Raptors and Rodenticide
Birds of Prey or “Raptors” are fascinating birds of our skies, or in the case of Owls, of the night.
Many of us would have experienced the exhilaration of watching raptors like Wedge-tailed Eagles and their total command of flight. Or an Osprey diving to superbly scoop a fish out of the water. Or an Owl floating silently across the road caught in our vehicle headlights. Or a Kestrel hovering in expectation over an open field
Powerful as they are, raptors suffer many threats to their survival. These increasingly include the dangers of feeding on rodents such as rats and mice which have been poisoned by anticoagulant rodenticide (ARs) set in the home or on the farm. Owls in particular take poisoned rats or mice because they are nocturnal (mainly Barn and Southern Boobook). Kestrels, Swamp Harriers, Kites (Black–shouldered and Whistling) and Goshawks (Brown and Collared Sparrow Hawk) are also affected.

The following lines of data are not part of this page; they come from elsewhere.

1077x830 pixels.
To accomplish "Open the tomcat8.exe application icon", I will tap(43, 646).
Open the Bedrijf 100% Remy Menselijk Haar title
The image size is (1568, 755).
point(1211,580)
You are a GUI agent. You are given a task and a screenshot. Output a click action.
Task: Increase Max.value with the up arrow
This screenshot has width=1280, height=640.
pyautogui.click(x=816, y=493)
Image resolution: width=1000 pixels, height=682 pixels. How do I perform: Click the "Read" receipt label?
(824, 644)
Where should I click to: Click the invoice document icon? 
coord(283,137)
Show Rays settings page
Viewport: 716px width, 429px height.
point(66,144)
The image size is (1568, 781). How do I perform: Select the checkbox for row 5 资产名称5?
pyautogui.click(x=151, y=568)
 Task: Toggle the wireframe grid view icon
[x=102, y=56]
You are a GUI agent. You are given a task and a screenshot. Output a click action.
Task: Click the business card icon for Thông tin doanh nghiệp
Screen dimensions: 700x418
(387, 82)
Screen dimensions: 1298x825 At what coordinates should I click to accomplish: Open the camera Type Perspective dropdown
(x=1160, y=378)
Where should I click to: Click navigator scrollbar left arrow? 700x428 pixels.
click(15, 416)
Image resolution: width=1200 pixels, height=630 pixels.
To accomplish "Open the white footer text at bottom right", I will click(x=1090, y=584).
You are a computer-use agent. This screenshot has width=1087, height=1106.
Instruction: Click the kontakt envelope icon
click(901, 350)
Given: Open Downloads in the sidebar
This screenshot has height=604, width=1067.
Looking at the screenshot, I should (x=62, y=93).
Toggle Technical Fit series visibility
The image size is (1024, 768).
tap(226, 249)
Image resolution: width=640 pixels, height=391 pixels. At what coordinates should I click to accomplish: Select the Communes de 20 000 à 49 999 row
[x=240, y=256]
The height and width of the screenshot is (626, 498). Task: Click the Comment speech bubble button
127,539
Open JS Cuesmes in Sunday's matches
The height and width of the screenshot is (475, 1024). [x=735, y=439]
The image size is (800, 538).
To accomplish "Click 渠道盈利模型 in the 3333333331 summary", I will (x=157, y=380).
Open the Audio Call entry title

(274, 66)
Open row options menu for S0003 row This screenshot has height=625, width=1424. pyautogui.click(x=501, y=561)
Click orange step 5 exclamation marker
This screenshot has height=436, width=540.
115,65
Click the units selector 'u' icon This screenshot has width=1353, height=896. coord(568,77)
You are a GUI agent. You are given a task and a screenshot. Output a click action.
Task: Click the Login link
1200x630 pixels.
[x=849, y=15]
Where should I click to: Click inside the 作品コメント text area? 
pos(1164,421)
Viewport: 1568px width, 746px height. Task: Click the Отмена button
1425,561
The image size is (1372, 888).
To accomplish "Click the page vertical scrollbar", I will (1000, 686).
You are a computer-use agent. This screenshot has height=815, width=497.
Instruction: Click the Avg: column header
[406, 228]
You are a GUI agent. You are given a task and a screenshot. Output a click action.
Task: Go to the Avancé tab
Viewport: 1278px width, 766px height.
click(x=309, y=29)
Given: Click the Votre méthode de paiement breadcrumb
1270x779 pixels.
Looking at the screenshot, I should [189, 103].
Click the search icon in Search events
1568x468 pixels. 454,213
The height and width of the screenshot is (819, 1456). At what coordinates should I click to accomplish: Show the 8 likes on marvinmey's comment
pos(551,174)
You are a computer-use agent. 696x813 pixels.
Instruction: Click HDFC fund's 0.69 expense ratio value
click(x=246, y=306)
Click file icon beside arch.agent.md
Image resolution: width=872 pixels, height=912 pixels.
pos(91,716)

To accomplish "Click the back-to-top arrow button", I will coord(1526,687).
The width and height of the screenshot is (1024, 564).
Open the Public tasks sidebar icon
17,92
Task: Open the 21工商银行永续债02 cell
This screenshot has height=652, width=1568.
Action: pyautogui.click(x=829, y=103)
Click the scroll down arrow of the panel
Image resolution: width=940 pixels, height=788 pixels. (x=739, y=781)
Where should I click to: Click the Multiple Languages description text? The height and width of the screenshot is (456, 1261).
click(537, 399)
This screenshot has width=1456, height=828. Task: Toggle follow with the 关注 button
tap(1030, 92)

Research here in WA has found 73% of samples tested from Boobook Owls had detectable exposure levels to ARs and 18% had levels high enough to kill them directly. Most of the toxins were second generation anticoagulants (SGARs) which take longer to break down in the body and can ultimately cause the death of the raptor. First generation ARs (FGARs) break down more quickly in the body and although harmful are not as lethal for raptors as SGARs.
There are alternatives to bait, including traps of various types but if you really do have to use bait, choose the less harmful rodenticide with the FGAR compounds “Warfarin” or “Coumatetralyl”. Avoid the more harmful SGARs containing “Brodifacoum” or “Bromadiolone”.
Raptors such as the Boobook and the Barn Owl are in decline and the evidence indicates that rodenticide is one of the main culprits. By poisoning these raptors indirectly in this way we are reducing the very predators that would help to control the rodent numbers in the first place.